THE BLOOD that has been drenching your television set this month flows directly from one of the most celebrated massacres in American history -- Custer's Last Stand.
In prime time during the last three weeks, mothers have been poisoning daughters, husbands killing wives, brothers beating brothers, nurses doing in babies. A woman was thrown in prison for a murder her husband probably committed. Another woman had to clear her daughter of a murder charge. Coming up, a mother will track down her daughter's rapist.
The brutal beat goes on.
There is a very simple reason that these movies and miniseries are on the air: People watch them. But the reason the networks are so full of them this month, the crucial ratings sweeps month, goes back to a couple of failures last year.
Both were ambitious miniseries on ABC, "Son of the Morning Star," about Custer's ill-fated attack on an Indian village, and "Separate but Equal," the story of the legal battle that led to the 1954 Supreme Court ruling outlawing segregated schools.
These were expensive productions that required costumes and props for their historical settings. The cast of "Son of the Morning Star" was huge, and the salary for Sidney Poitier, star of "Separate but Equal," was undoubtedly of similar proportions.
And despite some serious flaws, both were fine examples of quality television. But the bottom line is, both failed. Oh, they didn't sink out of sight in the ratings, but they didn't do well enough to pay their bills.
So, in this season that has already been noted for a conservative approach to new series, the networks retreated to the tried-and-true for their movies and miniseries, too. And that meant true weirdo crime stories, preferably featuring strange goings-on within an apparently respectable family. Generally, the casts were limited, the settings were contemporary, the costs were relatively low.
Over the years, whether it's Robert Urich as a respected insurance salesman who kills his wife or Peter Coyote as a high school teacher who schemes with his principal to do in his lover and her two kids, these productions have shown sure-fire appeal. If they didn't hit the ratings jackpot, they at least broke even.
And, also over the years, the classy miniseries has shown an up-and-down appeal. Following the huge success of "Roots" in 1977, every network jumped on the miniseries bandwagon and rode it to high ratings. It began to falter in the mid-'80s and seemed to come apart with the big losses ABC suffered with 12 hours of "Amerika" and 30 of "War and Remembrance."
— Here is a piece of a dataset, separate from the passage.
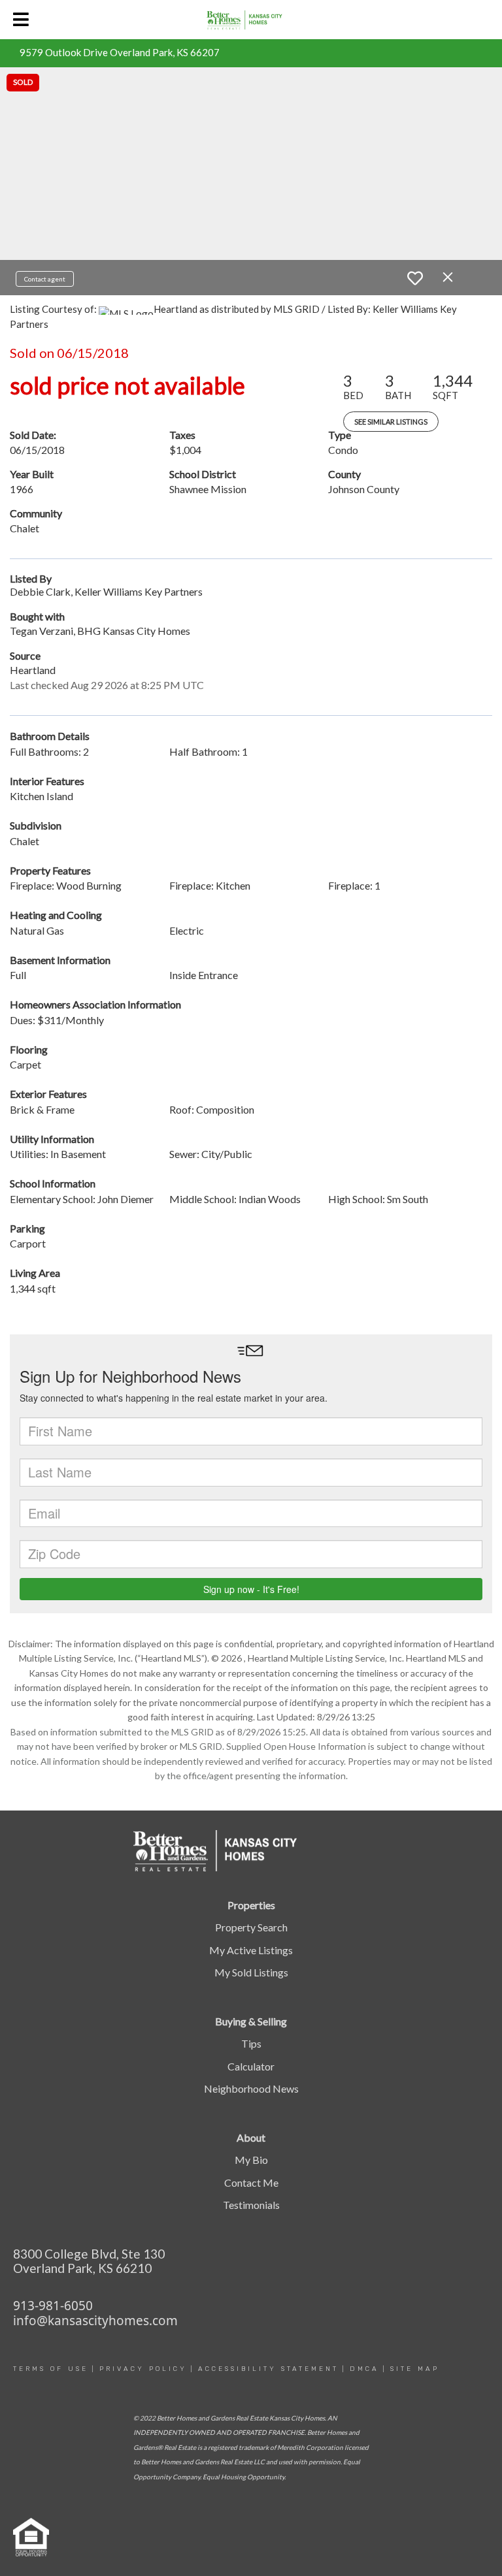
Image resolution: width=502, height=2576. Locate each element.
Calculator (251, 2066)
The success of "Lonesome Dove" for CBS revived it for a while and probably led to the making of "Son of the Morning Star" and "Separate but Equal." When those two failed, however, it meant the current end of such risky ventures and the beginning of the deluge of weird crime stories.
Over the years that genre had been perfected, too, in no small part due to the work of Farrah Fawcett. She racked up huge ratings numbers in both "The Burning Bed," in which she played a battered wife who burned her husband to death, and the miniseries "Small Sacrifices," which featured her as a mother who killed her kids.
And so a formula was born. Pick a true story of a weird crime, preferably intra-family, that has an important part for a woman. Pick a recognizable TV series star for that part. Voila! Good numbers.
It works because the crime attracts the men who have always flocked to cop shows, and the female star draws the women viewers. Keep in mind that in its heyday, Fawcett and her fellow "Charlie's Angels" had a bigger female audience than male.
That formula has been in evidence this month. Its problem is that it usually portrays a woman as either crazed killer (Judith Light as a psychopathic poisoner in "Wife, Mother, Murderer," Susan Ruttan as a baby-killing nurse in "Deadly Medicine") or pitiful victim (Michelle Lee's mother of tragically feuding boys in "My Son Johnny"). Rarely is she a strong heroine, though Valerie Bertinelli does play such a character in "In a Child's Name," the CBS two-parter that began last night and continues tomorrow at 9 p.m. on Channel 11 (WBAL).
But beyond the glib demographic analysis of the appeal of these shows is the deeper question of why they resonate within the American viewing public.
One aspect most of these movies have in common is a villain who appears normal, perhaps admirable, on the surface, but harbors hidden demonic impulses.
This is, of course, a classic horror motif-- the suave, charming man who, behind his cloak, is Dracula, the vampire; the esteemed scientist Dr. Frankenstein who is making a monster in his laboratory; Dr. Jekyll who can also be Mr. Hyde.
It is particularly compelling when these stories are true. They have a fearsome attraction to a mobile, estranged society that has destroyed its heritage of close-knit communities where the hidden sins and foibles of the citizenry were common, if unspoken, knowledge.
Instead, we inhabit tract homes in the city where the company has just transferred us, surrounded by acres of neighbors, passing acquaintances judged on brief encounters and surface appearances, with histories that are unknown or perhaps invented.
Television programs such as these can only further distance us. Their success conjures up a vision of a family watching these shows, then staring out at the world, filled with distrust, wondering which of the new neighbors is actually a killer in the disguise of normalcy, then retreating back into their protective cocoon.